The news generated an online furore and prompted several rounds of testing by authorities from neighbouring Indonesia, home to the world's biggest Muslim population, to Saudi Arabia, the birthplace of Islam.

Further testing by Malaysia's Islamic affairs agency, the country's sole official halal certifier, however, showed that the initial tests had not been definitive and the chocolate was actually halal.

But the incident has sparked a heated debate among Islamic scholars in Malaysia over whether substances derived from pork such as gelatin can be considered halal.

"We expect there wouldn't be a repeat of such an incident as this could ruin the halal industry, in Malaysia especially," said Othman Yusoff, chairman of the halal committee of the Federation of Malaysian Manufacturers.

Domestic politics and vested interests have also proved to be a stumbling block so far.

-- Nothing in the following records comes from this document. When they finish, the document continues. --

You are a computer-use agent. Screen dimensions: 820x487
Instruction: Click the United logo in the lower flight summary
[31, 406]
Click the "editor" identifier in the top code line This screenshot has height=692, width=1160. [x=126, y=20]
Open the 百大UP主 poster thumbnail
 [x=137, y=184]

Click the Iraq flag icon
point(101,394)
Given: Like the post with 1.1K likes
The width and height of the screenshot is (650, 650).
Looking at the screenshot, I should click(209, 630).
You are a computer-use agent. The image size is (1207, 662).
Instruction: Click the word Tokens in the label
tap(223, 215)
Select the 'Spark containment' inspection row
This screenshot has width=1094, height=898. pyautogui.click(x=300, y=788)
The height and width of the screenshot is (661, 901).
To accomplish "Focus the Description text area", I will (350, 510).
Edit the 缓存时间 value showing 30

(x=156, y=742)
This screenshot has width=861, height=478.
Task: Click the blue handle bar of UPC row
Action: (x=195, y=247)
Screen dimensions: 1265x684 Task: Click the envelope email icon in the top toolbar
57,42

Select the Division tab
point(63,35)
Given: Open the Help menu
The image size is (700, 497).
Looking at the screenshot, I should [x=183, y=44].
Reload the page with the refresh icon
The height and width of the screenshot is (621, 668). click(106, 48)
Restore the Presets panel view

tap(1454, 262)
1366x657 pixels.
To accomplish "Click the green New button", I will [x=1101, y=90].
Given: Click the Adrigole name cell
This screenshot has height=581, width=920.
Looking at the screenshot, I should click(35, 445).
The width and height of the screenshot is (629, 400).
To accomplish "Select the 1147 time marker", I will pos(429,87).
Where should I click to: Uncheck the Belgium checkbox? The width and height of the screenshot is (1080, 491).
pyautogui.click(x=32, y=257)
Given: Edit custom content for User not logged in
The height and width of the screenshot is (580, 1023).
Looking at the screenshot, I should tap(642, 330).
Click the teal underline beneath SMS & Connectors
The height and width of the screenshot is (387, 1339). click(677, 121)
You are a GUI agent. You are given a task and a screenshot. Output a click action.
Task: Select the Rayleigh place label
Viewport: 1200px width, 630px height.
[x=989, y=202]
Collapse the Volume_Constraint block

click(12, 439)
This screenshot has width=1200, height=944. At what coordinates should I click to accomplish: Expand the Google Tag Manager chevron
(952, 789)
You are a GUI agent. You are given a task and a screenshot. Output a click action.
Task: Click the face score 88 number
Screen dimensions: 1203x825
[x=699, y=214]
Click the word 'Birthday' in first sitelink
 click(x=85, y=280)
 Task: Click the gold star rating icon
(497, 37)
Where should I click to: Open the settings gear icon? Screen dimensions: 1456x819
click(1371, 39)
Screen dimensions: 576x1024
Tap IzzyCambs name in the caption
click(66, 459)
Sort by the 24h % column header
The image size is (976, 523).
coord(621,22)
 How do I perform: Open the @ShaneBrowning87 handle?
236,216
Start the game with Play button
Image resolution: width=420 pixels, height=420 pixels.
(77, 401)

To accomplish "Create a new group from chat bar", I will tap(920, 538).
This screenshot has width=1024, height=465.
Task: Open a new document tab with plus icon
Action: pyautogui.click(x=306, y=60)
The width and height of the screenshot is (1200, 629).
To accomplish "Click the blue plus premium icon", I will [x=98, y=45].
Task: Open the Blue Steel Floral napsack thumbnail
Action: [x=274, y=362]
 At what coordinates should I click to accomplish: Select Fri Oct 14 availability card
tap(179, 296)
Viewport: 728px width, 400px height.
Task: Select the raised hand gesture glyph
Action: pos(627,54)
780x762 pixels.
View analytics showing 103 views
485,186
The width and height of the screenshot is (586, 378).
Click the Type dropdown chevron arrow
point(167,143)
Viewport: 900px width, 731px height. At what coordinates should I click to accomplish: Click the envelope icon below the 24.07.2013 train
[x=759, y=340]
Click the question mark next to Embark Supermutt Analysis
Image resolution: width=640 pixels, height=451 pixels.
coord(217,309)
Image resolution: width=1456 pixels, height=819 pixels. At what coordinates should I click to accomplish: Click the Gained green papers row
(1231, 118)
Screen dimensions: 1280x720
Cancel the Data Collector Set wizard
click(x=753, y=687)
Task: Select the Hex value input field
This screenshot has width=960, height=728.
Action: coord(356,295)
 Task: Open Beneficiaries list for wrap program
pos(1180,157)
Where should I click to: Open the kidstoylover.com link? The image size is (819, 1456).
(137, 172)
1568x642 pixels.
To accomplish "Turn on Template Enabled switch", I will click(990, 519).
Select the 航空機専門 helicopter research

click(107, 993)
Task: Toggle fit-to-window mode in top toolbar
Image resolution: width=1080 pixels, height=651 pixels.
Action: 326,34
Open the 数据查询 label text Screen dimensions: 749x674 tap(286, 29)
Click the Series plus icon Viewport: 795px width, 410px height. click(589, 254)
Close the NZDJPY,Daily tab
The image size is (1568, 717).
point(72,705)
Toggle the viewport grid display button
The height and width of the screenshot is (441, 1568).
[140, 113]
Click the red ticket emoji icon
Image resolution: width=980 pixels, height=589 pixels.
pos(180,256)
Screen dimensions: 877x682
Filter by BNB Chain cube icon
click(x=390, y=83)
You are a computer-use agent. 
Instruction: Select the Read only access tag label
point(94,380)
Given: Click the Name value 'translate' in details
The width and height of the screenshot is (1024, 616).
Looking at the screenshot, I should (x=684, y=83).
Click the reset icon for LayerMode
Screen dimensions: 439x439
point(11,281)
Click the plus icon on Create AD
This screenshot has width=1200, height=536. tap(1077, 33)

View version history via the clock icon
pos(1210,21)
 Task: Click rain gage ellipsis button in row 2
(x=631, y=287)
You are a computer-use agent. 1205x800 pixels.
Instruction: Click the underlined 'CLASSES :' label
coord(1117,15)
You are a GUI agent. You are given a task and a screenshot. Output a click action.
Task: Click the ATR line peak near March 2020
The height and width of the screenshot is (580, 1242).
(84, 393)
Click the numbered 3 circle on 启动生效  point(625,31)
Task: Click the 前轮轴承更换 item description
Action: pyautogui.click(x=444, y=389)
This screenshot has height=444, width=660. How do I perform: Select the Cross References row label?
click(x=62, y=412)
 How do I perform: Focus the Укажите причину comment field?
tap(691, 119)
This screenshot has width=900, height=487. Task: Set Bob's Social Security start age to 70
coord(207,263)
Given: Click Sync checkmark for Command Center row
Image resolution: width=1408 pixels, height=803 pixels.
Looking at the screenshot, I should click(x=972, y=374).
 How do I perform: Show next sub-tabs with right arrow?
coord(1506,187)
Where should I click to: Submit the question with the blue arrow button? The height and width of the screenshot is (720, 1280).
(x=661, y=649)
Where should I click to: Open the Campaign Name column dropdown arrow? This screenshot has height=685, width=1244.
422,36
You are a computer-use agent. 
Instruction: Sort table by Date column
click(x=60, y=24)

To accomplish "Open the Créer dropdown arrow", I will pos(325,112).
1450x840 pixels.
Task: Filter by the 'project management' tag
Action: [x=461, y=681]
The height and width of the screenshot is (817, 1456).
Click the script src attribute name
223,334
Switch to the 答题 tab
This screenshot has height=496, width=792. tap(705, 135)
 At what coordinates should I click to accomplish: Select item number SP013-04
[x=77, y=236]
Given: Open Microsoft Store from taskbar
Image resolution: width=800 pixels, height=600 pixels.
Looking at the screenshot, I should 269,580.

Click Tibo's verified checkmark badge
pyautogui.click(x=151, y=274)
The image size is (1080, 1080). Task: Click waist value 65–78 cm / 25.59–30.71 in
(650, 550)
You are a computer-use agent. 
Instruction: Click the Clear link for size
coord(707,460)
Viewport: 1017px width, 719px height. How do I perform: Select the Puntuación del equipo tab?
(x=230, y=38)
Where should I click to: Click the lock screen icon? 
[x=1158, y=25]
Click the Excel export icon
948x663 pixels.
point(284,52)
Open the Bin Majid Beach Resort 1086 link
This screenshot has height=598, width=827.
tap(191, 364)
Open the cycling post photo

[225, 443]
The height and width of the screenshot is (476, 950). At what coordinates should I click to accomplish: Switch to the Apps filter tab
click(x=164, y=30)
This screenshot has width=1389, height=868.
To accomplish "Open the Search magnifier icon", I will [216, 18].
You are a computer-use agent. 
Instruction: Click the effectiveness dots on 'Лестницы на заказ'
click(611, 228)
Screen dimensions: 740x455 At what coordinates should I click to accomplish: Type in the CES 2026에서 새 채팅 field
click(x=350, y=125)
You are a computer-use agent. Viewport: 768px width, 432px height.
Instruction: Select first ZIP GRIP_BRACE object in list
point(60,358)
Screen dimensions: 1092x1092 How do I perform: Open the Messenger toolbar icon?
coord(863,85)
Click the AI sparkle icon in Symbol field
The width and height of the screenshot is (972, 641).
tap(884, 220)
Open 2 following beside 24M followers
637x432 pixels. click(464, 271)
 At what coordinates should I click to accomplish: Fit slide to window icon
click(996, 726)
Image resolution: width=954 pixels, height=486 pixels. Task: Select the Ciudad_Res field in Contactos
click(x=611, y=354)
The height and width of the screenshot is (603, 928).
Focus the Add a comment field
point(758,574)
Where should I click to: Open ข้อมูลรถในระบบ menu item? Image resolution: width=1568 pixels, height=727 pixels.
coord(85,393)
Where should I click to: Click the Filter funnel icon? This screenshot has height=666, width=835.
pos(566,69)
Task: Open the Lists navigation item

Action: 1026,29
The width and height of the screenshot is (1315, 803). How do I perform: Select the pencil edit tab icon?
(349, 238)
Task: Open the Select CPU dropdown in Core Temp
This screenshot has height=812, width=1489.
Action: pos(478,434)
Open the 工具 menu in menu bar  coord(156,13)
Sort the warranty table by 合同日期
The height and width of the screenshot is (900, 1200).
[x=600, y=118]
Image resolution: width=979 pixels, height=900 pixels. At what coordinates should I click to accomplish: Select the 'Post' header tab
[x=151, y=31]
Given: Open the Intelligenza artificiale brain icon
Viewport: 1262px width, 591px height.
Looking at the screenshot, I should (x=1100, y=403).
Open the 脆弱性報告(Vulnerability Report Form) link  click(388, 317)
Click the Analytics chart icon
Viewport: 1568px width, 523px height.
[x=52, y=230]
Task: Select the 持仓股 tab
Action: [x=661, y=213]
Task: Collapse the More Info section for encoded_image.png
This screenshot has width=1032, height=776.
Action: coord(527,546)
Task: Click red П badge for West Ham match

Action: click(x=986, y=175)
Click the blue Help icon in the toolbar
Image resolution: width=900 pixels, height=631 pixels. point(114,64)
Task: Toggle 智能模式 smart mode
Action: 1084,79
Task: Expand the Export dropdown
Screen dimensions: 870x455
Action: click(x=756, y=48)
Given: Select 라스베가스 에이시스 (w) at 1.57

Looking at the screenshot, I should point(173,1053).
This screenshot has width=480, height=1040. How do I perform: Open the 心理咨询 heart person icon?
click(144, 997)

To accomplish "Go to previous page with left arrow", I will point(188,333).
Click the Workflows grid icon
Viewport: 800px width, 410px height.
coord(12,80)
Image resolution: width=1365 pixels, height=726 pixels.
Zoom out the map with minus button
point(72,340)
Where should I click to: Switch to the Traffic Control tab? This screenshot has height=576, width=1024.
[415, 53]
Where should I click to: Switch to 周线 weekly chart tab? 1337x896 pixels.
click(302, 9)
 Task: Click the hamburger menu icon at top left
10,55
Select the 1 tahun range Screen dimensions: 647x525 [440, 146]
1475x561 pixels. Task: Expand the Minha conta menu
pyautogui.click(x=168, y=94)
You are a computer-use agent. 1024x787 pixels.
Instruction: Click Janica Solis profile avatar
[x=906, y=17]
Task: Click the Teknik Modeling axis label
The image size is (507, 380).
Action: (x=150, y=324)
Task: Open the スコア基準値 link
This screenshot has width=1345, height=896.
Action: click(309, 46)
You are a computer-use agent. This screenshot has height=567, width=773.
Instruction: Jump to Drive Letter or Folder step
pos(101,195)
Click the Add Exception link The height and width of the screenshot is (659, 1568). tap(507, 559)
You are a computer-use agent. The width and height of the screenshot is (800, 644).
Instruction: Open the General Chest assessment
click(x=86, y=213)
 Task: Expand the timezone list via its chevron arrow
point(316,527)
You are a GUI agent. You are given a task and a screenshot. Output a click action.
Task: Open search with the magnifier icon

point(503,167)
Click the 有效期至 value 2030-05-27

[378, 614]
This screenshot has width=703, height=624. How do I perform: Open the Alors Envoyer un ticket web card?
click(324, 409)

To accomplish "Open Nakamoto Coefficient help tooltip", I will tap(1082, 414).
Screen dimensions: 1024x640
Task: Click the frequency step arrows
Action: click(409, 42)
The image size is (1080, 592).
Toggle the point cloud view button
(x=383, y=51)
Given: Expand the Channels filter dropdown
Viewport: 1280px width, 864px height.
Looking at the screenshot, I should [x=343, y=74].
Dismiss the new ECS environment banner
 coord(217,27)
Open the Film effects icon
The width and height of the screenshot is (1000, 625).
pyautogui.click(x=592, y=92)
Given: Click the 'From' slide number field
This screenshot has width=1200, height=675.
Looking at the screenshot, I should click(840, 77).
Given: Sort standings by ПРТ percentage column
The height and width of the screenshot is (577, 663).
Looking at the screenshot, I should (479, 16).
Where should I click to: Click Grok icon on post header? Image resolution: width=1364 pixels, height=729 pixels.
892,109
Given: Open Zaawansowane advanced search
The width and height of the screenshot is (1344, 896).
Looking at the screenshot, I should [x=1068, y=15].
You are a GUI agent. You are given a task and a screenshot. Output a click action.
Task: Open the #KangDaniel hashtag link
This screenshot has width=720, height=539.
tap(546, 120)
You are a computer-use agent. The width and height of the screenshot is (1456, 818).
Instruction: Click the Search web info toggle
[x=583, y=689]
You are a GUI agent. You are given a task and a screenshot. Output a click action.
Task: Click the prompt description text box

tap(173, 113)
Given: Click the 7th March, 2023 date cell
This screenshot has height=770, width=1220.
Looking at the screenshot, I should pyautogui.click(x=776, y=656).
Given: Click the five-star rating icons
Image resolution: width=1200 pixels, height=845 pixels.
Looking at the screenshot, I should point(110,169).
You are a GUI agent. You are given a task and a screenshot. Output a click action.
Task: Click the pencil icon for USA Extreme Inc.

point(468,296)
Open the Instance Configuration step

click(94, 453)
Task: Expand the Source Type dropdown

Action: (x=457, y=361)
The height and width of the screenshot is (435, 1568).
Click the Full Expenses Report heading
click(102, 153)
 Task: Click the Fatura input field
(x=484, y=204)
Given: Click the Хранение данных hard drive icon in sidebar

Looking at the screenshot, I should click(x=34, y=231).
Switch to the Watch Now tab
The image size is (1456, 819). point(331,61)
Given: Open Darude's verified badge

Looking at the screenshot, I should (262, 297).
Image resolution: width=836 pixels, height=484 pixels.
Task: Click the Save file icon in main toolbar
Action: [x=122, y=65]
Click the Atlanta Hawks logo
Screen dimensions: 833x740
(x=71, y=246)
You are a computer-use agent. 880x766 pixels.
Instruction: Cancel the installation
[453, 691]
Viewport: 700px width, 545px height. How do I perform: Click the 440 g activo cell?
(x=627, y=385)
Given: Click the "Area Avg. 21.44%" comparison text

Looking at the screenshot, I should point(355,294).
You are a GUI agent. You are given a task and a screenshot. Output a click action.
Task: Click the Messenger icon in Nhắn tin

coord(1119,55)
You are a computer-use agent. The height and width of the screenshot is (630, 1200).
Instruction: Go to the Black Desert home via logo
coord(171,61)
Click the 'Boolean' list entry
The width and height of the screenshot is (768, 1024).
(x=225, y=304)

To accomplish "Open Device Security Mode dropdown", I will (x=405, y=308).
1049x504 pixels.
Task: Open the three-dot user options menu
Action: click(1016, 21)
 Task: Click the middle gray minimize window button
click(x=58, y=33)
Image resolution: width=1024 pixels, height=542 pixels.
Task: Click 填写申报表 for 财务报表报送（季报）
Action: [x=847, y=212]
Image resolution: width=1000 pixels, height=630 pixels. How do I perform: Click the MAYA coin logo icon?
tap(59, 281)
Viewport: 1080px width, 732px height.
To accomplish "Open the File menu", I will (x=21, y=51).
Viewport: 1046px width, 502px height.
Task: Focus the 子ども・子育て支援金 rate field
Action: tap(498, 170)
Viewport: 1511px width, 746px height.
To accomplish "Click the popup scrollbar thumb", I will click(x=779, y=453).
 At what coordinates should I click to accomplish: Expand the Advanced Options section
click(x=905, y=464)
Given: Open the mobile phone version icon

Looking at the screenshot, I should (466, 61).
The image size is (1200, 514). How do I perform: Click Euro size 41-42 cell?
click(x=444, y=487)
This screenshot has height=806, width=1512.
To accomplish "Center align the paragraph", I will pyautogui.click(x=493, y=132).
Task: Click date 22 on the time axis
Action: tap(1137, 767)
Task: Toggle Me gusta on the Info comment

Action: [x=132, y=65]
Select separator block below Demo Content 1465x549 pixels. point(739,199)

The 57-member Organisation of Islamic Cooperation (OIC), which calls itself the collective voice of the Muslim world, is trying to draft global halal guidelines with the backing of Dubai, Turkey and Saudi Arabia.

But that movement, the Standards and Metrology Institute for the Islamic Countries (SMIIC), does not include Malaysia and Indonesia - home to large halal-certification centres.

"What is critical is that there is interoperability among standards, and transparency," said Rafi-uddin Shikoh, chief executive of New York-based consultants DinarStandard.

"An exporter intending to export food from Sudan should know and deliver easily the halal certification requirements from almost any market they feel they can grow in."

RIVALRIES

Defining what exactly constitutes halal is an issue of hot debate among Islamic scholars, which makes agreeing on a global standard difficult.

For example, more conservative interpretations hold that each animal must be slaughtered by a hand-held knife. Britain has two main halal certification boards with conflicting stances on whether animals can be stunned before slaughter.

The kingdom of Brunei, which has a strict interpretation of Islamic rules, sends auditors to neighbouring Malaysian factories to check imports for halal-worthiness.

Another factor complicating the search for a single standard is the intense rivalry between countries for a slice of the industry. U.S. cereal maker Kellogg Co. and chocolate maker Hershey Co., for example, are building halal-compliant plants in Malaysia, with investments of $130 million and $250 million respectively.

Dubai is setting up testing and certification centres to profit from the halal business. Malaysia has been pushing its own standards, as has Turkey.

"It's silos," said Darhim Hashim, the director of the International Halal Integrity Alliance, which is working with the OIC to create common standards. He said one way forward would be for the Gulf countries, Malaysia and Indonesia to agree minimum standards.

"I think naturally the rest would follow - those are the key markets, the most regulated import markets."